35 - otoño 2015
38
STUDIA POLITICÆ
Why is gender relevant to foreign policy analysis? A plain answer might be
that gender plays a key role in the beliefs, practices, and accepted
knowledge of foreign policy. In order to explicate this response more
completely, however, a more detailed examination of the meaning of
gender and FPA is required.
Gender usually replicates stereotypes. According to Mary Caprioli, “there are
no inherent differences based on gender, as both males and females are forced
into stereotypical roles” (Caprioli, 2000: 52). Thus, one must seek definitions
and categorizations of gender that allow foreign policy students and
practitioners to interpret and later deconstruct gender roles. These gendered
stereotypes or adjectives (Hudson, Ballif-Spanvill, Caprioli & Emmet, 2012)

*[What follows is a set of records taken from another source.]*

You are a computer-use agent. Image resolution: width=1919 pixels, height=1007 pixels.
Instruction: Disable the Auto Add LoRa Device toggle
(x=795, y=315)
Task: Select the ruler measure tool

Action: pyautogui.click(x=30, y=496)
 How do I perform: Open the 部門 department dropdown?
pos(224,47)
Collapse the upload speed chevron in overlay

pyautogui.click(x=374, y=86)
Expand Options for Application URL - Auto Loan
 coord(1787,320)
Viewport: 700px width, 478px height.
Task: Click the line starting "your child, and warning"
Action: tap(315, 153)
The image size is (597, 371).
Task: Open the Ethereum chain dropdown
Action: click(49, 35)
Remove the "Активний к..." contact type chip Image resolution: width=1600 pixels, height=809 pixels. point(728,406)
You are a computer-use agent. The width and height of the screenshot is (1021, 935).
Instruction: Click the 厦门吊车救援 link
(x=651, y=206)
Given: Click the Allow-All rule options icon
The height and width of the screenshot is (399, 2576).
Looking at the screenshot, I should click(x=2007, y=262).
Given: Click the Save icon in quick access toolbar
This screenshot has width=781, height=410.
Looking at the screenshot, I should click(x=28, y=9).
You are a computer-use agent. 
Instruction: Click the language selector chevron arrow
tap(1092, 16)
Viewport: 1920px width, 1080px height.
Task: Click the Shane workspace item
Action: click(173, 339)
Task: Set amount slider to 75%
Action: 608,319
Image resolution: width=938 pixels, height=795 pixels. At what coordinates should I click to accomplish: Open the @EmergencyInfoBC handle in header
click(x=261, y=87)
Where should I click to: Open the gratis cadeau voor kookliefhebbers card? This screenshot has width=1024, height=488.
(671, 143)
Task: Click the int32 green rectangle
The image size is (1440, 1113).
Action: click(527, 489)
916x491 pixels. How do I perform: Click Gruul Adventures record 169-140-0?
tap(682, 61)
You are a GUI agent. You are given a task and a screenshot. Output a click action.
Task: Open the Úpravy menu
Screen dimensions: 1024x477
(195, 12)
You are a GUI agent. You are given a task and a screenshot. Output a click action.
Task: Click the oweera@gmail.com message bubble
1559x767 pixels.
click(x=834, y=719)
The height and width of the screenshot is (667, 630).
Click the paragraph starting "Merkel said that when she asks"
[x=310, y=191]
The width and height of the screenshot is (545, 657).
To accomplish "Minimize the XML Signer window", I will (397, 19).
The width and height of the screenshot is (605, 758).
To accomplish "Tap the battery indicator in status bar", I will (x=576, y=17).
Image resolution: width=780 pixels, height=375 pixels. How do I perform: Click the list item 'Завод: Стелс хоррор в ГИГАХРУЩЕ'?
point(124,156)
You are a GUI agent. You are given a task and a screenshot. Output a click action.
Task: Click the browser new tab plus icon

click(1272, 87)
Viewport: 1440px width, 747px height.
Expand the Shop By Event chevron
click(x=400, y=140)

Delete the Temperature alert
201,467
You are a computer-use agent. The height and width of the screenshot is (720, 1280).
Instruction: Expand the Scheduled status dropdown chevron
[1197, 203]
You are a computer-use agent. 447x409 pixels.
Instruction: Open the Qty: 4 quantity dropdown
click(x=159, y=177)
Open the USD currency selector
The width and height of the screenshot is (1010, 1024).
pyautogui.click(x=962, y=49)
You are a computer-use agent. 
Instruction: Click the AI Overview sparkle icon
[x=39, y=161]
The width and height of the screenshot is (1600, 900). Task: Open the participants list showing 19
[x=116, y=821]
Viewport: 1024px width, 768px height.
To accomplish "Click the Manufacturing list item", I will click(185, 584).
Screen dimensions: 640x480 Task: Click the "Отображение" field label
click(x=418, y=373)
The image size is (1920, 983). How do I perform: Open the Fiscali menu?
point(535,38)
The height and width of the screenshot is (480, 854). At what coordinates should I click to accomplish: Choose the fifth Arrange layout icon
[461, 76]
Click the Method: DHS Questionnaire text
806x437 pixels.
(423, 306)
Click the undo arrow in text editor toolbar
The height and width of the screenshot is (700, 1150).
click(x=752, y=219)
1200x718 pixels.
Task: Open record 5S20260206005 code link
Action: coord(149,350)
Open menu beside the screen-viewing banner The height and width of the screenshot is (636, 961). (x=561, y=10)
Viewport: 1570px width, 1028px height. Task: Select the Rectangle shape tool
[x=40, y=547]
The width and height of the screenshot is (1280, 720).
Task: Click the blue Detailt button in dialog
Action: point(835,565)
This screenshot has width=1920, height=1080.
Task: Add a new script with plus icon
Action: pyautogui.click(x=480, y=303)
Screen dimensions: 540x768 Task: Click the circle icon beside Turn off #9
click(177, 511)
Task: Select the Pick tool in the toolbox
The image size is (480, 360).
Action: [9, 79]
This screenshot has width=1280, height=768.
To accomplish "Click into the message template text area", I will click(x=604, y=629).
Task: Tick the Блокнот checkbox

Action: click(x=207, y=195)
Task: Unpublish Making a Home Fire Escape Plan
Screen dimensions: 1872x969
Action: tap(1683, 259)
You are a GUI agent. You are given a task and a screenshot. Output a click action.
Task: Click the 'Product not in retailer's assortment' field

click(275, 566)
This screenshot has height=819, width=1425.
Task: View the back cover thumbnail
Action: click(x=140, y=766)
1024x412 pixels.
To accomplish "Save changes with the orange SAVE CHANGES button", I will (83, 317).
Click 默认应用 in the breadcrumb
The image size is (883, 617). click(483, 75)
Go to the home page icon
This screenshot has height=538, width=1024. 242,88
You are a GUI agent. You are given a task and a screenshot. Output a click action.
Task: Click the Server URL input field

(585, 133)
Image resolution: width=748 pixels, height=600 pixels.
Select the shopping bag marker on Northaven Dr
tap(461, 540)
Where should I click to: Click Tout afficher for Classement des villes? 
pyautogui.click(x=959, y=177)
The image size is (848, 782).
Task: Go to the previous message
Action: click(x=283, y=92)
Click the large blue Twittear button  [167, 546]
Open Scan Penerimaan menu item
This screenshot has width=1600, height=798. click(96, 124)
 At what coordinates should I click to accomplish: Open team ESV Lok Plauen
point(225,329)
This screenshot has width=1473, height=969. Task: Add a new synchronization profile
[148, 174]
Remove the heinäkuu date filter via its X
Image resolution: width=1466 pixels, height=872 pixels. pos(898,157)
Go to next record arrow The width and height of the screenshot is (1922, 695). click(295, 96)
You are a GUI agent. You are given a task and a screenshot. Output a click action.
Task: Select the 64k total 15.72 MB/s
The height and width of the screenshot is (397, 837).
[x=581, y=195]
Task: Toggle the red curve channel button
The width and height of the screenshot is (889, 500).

offer evidence that women possess certain features such as cooperativeness,
compassion, tenderness, and kindness, while men are seen to reflect traits such
as aggressiveness, strength, authority and power (Koch & Fulton, 2011).
Socially constructed gender stereotypes have also influenced conceptions
of politics and, in particular, of the international order. For example,
according to Koch and Fulton, in the political arena “women are viewed as
more politically liberal, and are perceived as being more competent on
compassion issues such as education, programs for the poor, healthcare and
the environment” (2011: 8). And, as highlighted by feminist IR scholars,
whereas “strength, power, autonomy, independence and rationality are
typically associated with men and masculinity”, and, hence, placed as
attributes of the State, women’s involvement in foreign policy are depicted
as “naïve, weak and even unpatriotic” (Tickner, 1992: 3). All of the above
hypothesize a direct impact on foreign policy.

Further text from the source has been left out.